WHAT YOU WILL DO
Search the material below for the string "agent" and list each line that holds it.

===== DATA FOR ANALYSIS

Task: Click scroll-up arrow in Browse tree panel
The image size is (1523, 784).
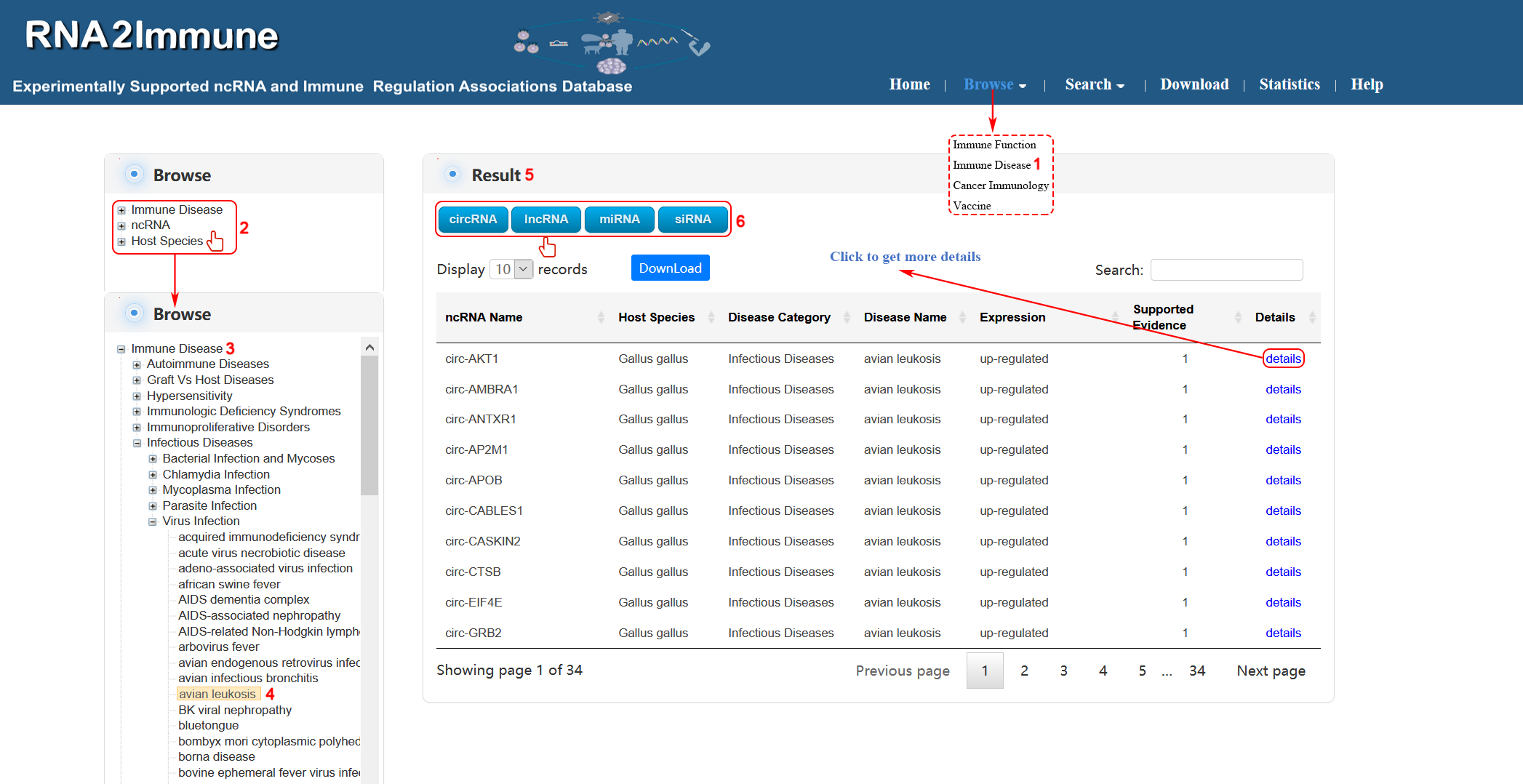Action: click(369, 348)
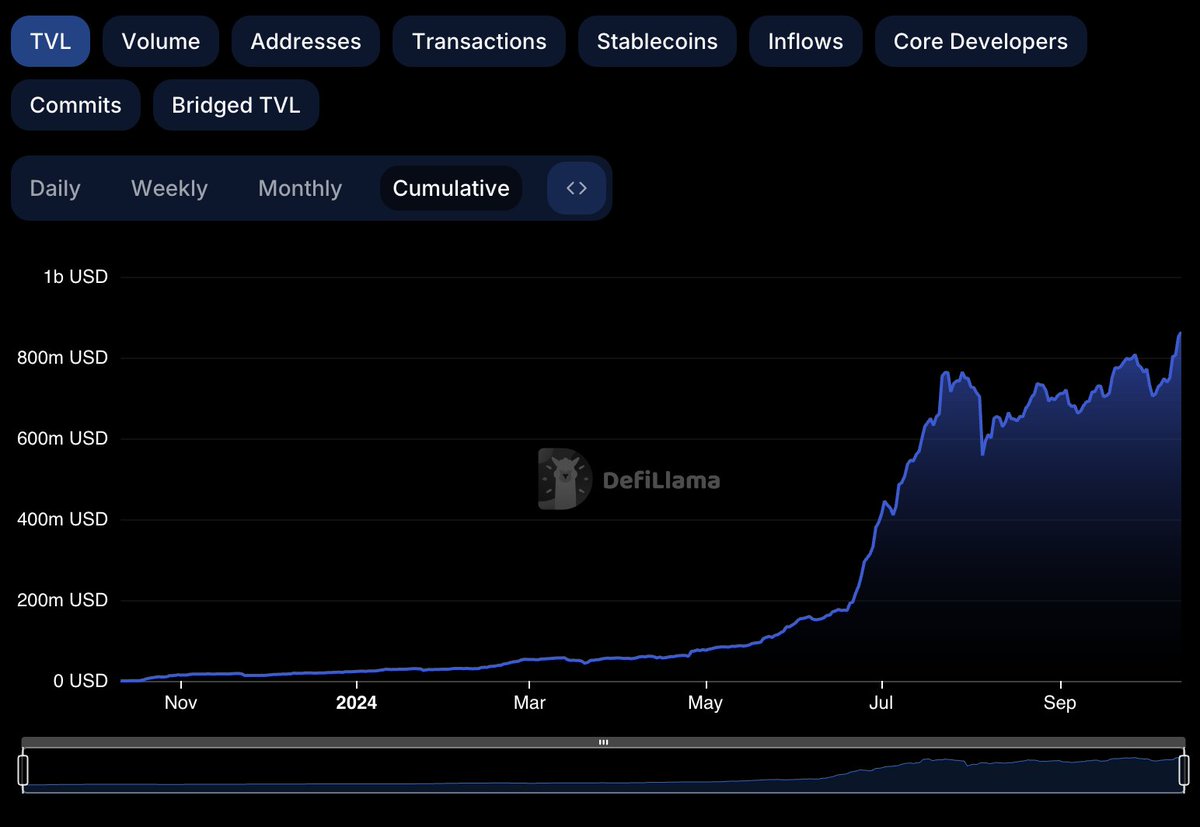Click the chart embed code icon
The image size is (1200, 827).
575,188
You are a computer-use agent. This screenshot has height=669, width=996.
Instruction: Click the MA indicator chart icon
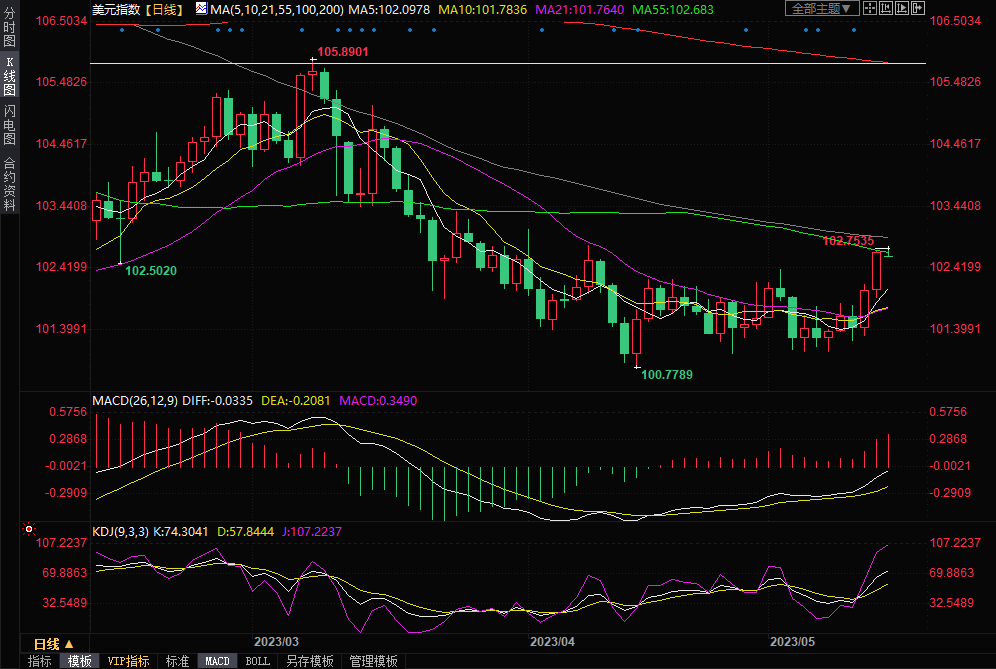[201, 9]

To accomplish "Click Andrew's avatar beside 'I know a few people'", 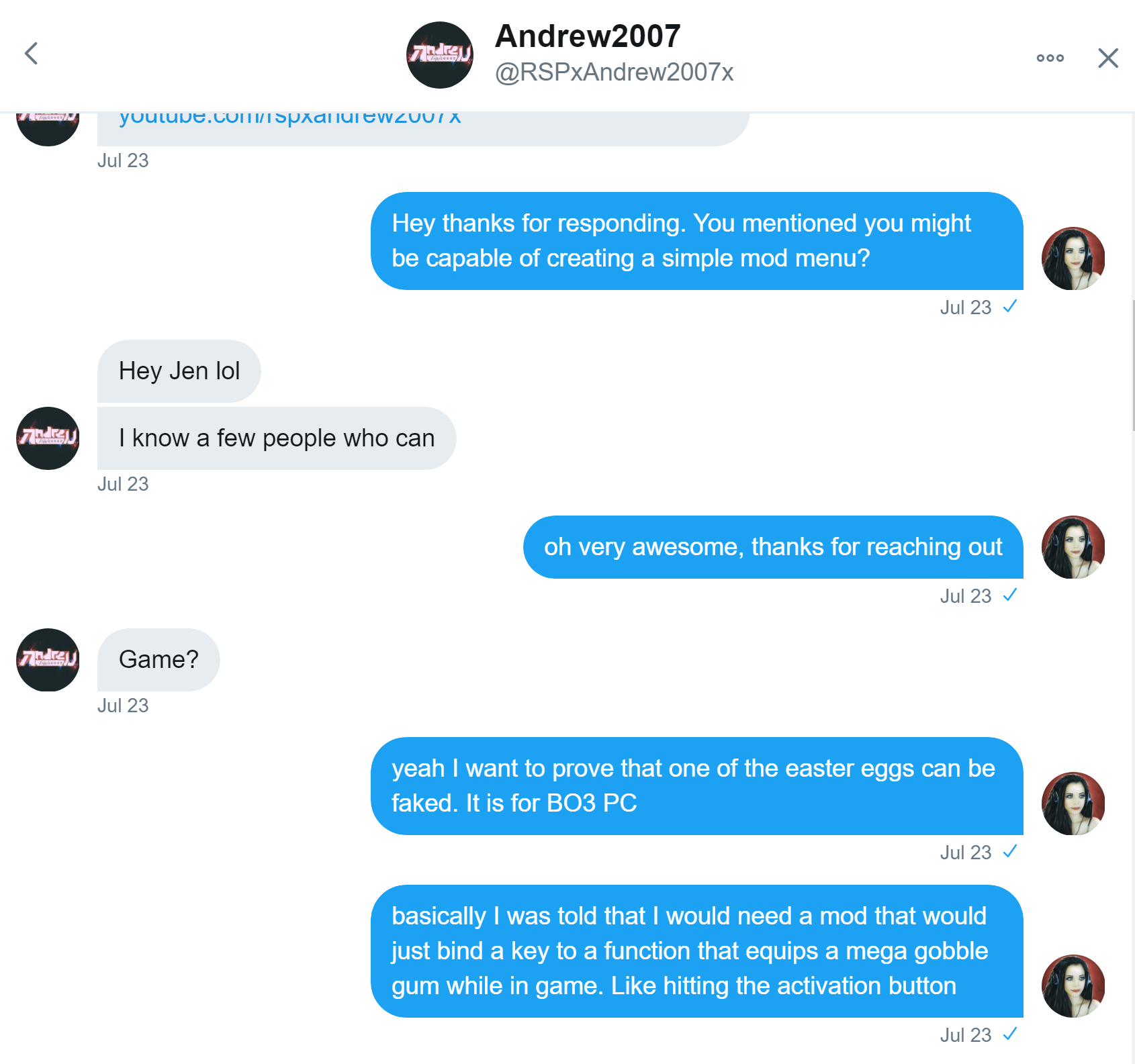I will click(x=48, y=438).
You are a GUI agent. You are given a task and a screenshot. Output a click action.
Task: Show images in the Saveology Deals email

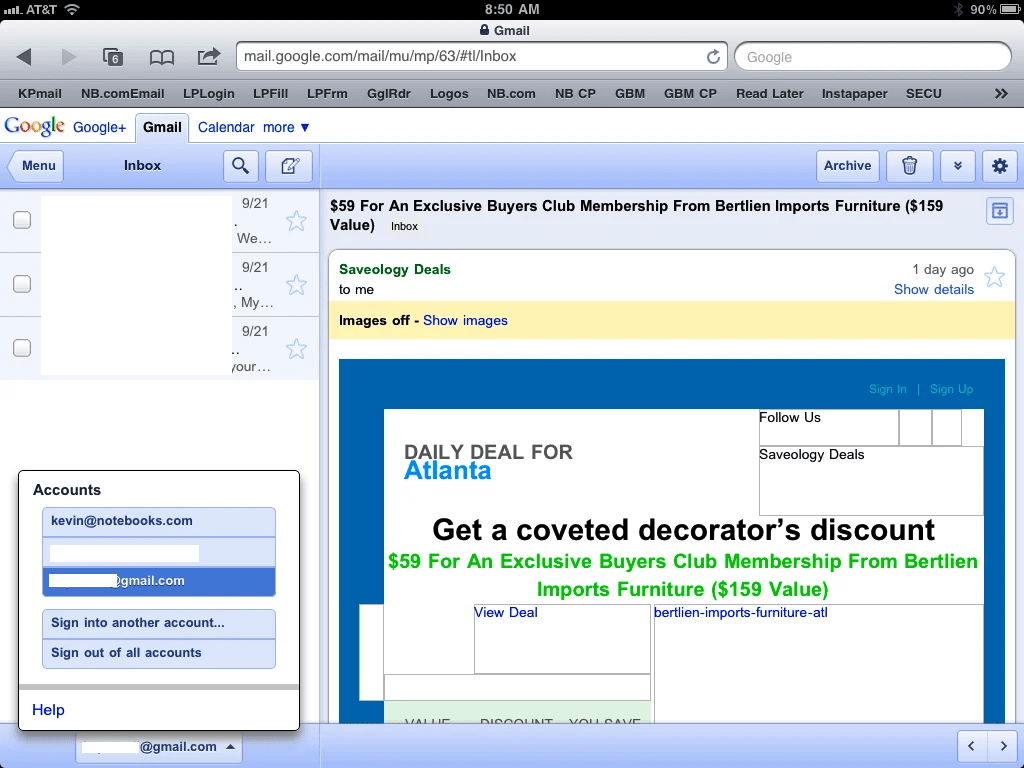465,320
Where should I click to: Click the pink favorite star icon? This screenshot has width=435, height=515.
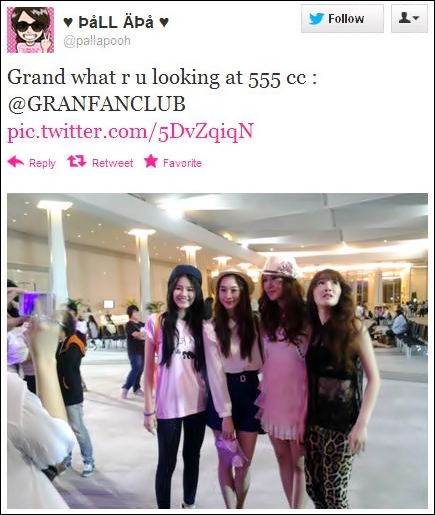[x=151, y=161]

==========

FINISHED EXERCISE
You are a computer-use agent. This screenshot has height=669, width=996.
You are a GUI agent. You are given a task and a screenshot. Output a click action.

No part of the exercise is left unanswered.